I've said before -- most recently last week -- that if we're right about a company being undervalued it could find itself "in play." The next example of this just might turn out to be 3i Group PLC (III/LN), according to a report in The Times of London. The new caused 3i shares to jump 5.7% in London yesterday.
Scroll down the article and read:
3i Group took on 55.5p to 970.5p, on talk that the investment house last month rejected a £6 billion offer from a European rival. That would be equivalent to about £11 a share. (3i would not comment, as is its policy on such matters.)
Interest in 3i from a private equity peer would be no surprise, given the stock market values the stock at little over net asset value.
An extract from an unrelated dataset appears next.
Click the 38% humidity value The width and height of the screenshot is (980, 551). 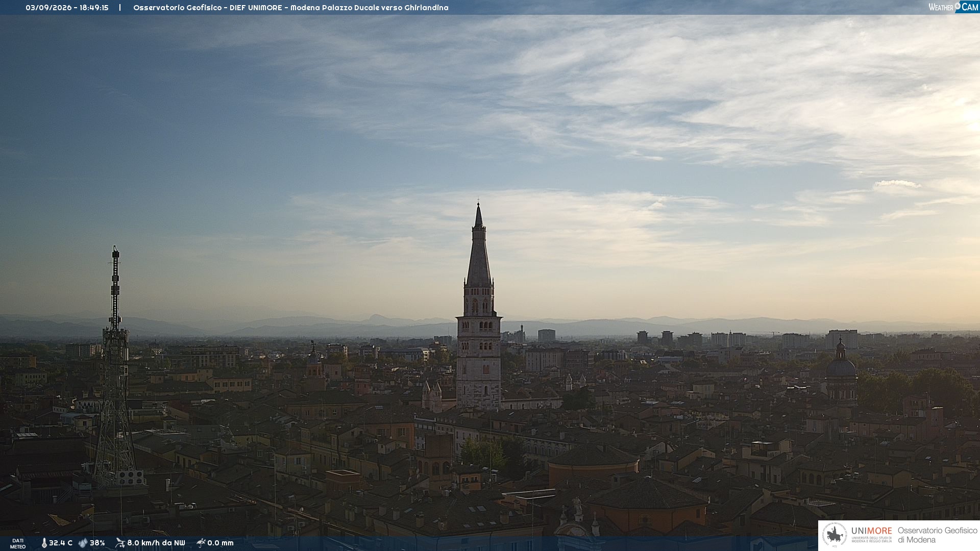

Equally, it would be no surprise if 3i's new management team of Philip Yea and Simon Ball -- chief executive and finance director respectively -- were keen to reap the benefit of the group's increasingly mature portfolio of investments.
About two-thirds of 3i's current investments are expected to reach maturity within the next three years. This month's stake sales of information group Williams Lea and drugmaker Betapharm will likely be followed next year by flotations of Renta, Vonage and Magix.
This building momentum comes at a time of buoyant equity markets and limited reinvestment opportunities. Many investors therefore see the stock as carrying lower risk than usual. They also foresee a larger proportion of the cash generated by the realisations coming back to them.
Merrill Lynch, viewing 3i as a specialist lender rather than a conventional venture capitalist, has a target price of £10.50 on the stock.
3i Group was first recommended on this blog on May 17. You can read the original rationale for owning the shares here.
P.S. One thing I've noticed scanning the Dow Jones Newswires the past year is that 3i has been steadily buying back its stock. Always a good sign.